Bug 1624588

Summary: Undercloud nova configuration does not have - sync_power_state_interval=-1
Product: Red Hat OpenStack Reporter: Marian Krcmarik <mkrcmari>
Component: openstack-tripleo-heat-templatesAssignee: Michele Baldessari <michele>
Status: CLOSED ERRATA QA Contact: Archit Modi <amodi>
Severity: urgent Docs Contact:
Priority: urgent    
Version: 14.0 (Rocky)CC: agurenko, aherr, bfournie, chjones, lyarwood, mburns, mcornea, michele, oblaut
Target Milestone: betaKeywords: AutomationBlocker, Regression, Triaged
Target Release: 14.0 (Rocky)   
Hardware: Unspecified   
OS: Unspecified   
Whiteboard:
Fixed In Version: instack-undercloud-9.3.1-0.20180831000259.e464799.el7ost openstack-tripleo-heat-templates-9.0.0-0.20180906145841.66804ff.0rc1.0rc1.el7ost puppet-nova-13.3.1-0.20180831195237.ce0efbe.el7ost Doc Type: If docs needed, set a value
Doc Text:
Story Points: ---
Clone Of: Environment:
Last Closed: 2019-01-11 11:51:51 UTC Type: Bug
Regression: --- Mount Type: ---
Documentation: --- CRM:
Verified Versions: Category: ---
oVirt Team: --- RHEL 7.3 requirements from Atomic Host:
Cloudforms Team: --- Target Upstream Version:
Embargoed:

Description Marian Krcmarik 2018-09-01 21:50:54 UTC
Description of problem:
Undercloud nova has configuration item sync_power_state_interval=-1 since RHOS8 based on the decisions which are described in bug #1245298. It seems like this setting is not being set on undercloud of RHOS14 and thus all behaviour described in the mentioned bug is back.

I am not sure what is the right component since I do not have knowledge how much instack-undercloud is being used for undercloud on RHOS14.

Version-Release number of selected component (if applicable):
instack-undercloud-9.2.1-0.20180803181448.be5fa97.el7ost.noarch

How reproducible:
Always

Steps to Reproduce:
1. Start some HA tests which consist of overcloud node resets.

Actual results:
Even though overcloud nodes recover from reset/failover, undercloud nova sometimes keeps shutting them down If It hits interval when It does sync of overcloud node status with DB state.

Expected results:
Just do not touch it

Additional info:

Comment 1 Marian Krcmarik 2018-09-07 21:13:57 UTC
Maybe setting the config parameter sync_power_state_interval to -1 is not enough
I can see a new (?) option in nova config called handle_virt_lifecycle_events which maybe needs to be set to false (true by default) to disable power state synchronization, If I set only sync_power_state_interval to -1 I still could observe the unwanted behaviour, this is description in nova.conf:
# * If ``handle_virt_lifecycle_events`` in workarounds_group is
#   false and this option is negative, then instances that get out
#   of sync between the hypervisor and the Nova database will have
#   to be synchronized manually.
#  (integer value)
#sync_power_state_interval=600

But I do not really get clearly what that option handle_virt_lifecycle_events is about but setting to false seems to help.

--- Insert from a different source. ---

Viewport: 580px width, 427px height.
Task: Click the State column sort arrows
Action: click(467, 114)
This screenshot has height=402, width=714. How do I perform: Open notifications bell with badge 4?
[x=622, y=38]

Comment 2 Bob Fournier 2018-09-10 22:32:48 UTC
This doesn't fall under HardwareProvisioning DFG, moving to Comoute.

Comment 3 Michele Baldessari 2018-09-12 14:23:45 UTC
So in terms of getting back the exact same config as pre-containerized undercloud, here is the recap of the reviews:
- new puppet-nova param
  master: https://review.openstack.org/599480 (merged)
  rocky: https://review.openstack.org/602039 (not-merged)

- instack-undercloud to move to new param (not really needed for containerized undercloud)
  master: https://review.openstack.org/#/c/599580/ (merged)
  rocky: https://review.openstack.org/602042 (not-merged)

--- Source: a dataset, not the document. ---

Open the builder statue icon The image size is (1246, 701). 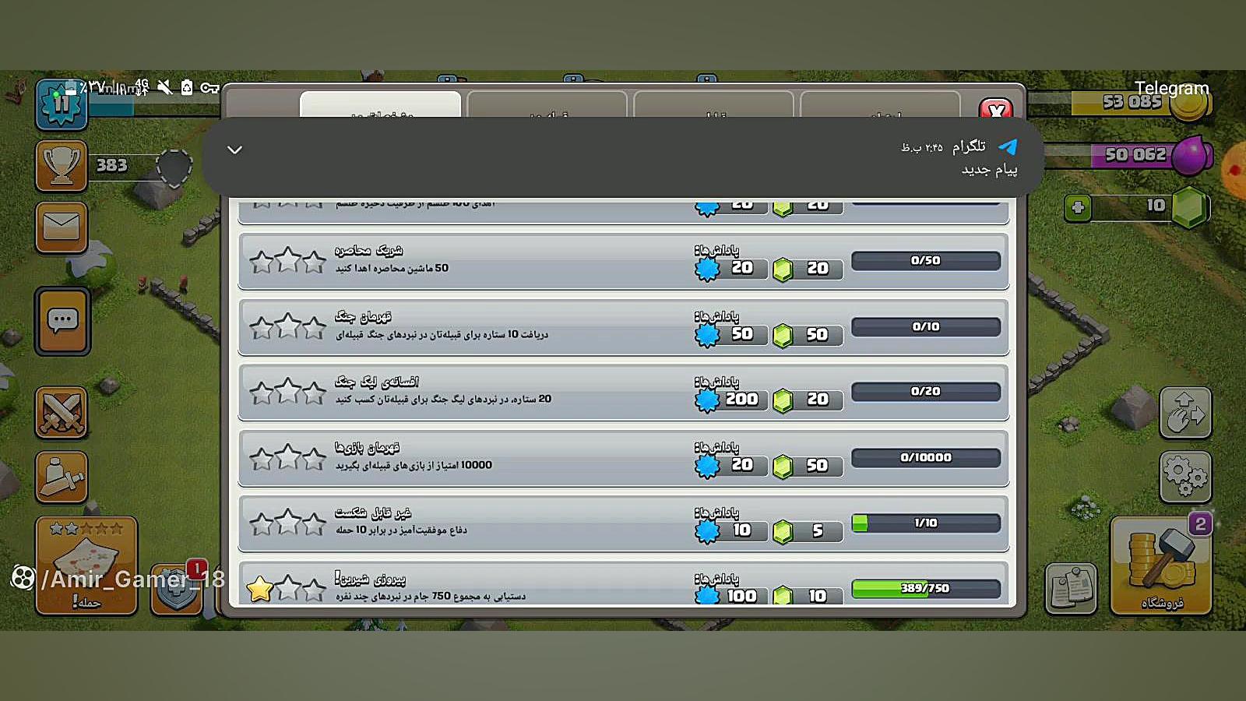(x=62, y=477)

- tht change needed for the undercloud:
  master: https://review.openstack.org/599423 (merged)
  rocky: https://review.openstack.org/602041 (not merged)

Comment#1 from Marian is a bit concerning though and it might very well be that the previous conf we had is now insufficient. Some feedback from the compute folks would be great to have, here.

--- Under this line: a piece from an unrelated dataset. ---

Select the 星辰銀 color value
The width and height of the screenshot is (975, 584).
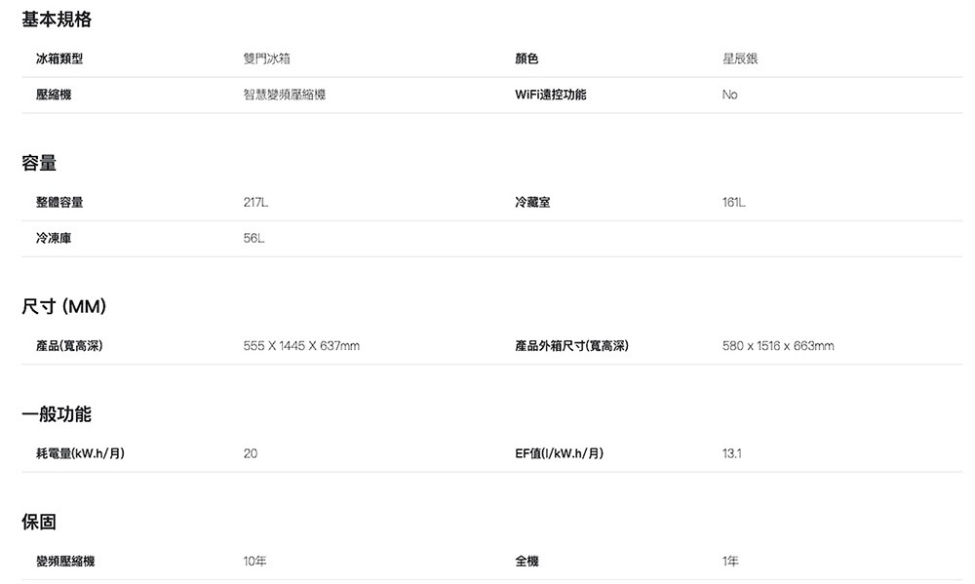click(x=740, y=59)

Comment 4 Artom Lifshitz 2018-09-13 14:22:53 UTC
handle_virt_lifecycle events has been present since Liberty - setting it to false is a workaround to try and reduce the possibility of racing on the _sync_instance_power_state(), which is called by *both* the periodic task (unless sync_power_state_interval = -1) *and* the virt driver sending instance lifecycle events to the compute manager (unless handle_virt_lifecycle_events = false).

That being said, sending lifecycle events up from the virt driver to the compute manager is something that only libvirt and hyperv do, so handle_virt_lifecycle is irrelevant in the case of the overcloud, as the undercloud uses the ironic driver. Therefore, I believe finding a way of getting sync_power_state_interval back to -1 should be enough.

Comment 5 Marian Krcmarik 2018-09-13 14:37:08 UTC
(In reply to Artom Lifshitz from comment #4)
> handle_virt_lifecycle events has been present since Liberty - setting it to
> false is a workaround to try and reduce the possibility of racing on the
> _sync_instance_power_state(), which is called by *both* the periodic task
> (unless sync_power_state_interval = -1) *and* the virt driver sending
> instance lifecycle events to the compute manager (unless
> handle_virt_lifecycle_events = false).
> 
> That being said, sending lifecycle events up from the virt driver to the
> compute manager is something that only libvirt and hyperv do, so
> handle_virt_lifecycle is irrelevant in the case of the overcloud, as the
> undercloud uses the ironic driver. Therefore, I believe finding a way of
> getting sync_power_state_interval back to -1 should be enough.

Yes, probably It was a different hiccup I had observed, I cannot see the problems when only sync_power_state_interval = -1 is set now, so let's proceed with the patch as It is.
Thanks.

Comment 14 errata-xmlrpc 2019-01-11 11:51:51 UTC
Since the problem described in this bug report should be
resolved in a recent advisory, it has been closed with a
resolution of ERRATA.

For information on the advisory, and where to find the updated
files, follow the link below.

If the solution does not work for you, open a new bug report.

https://access.redhat.com/errata/RHEA-2019:0045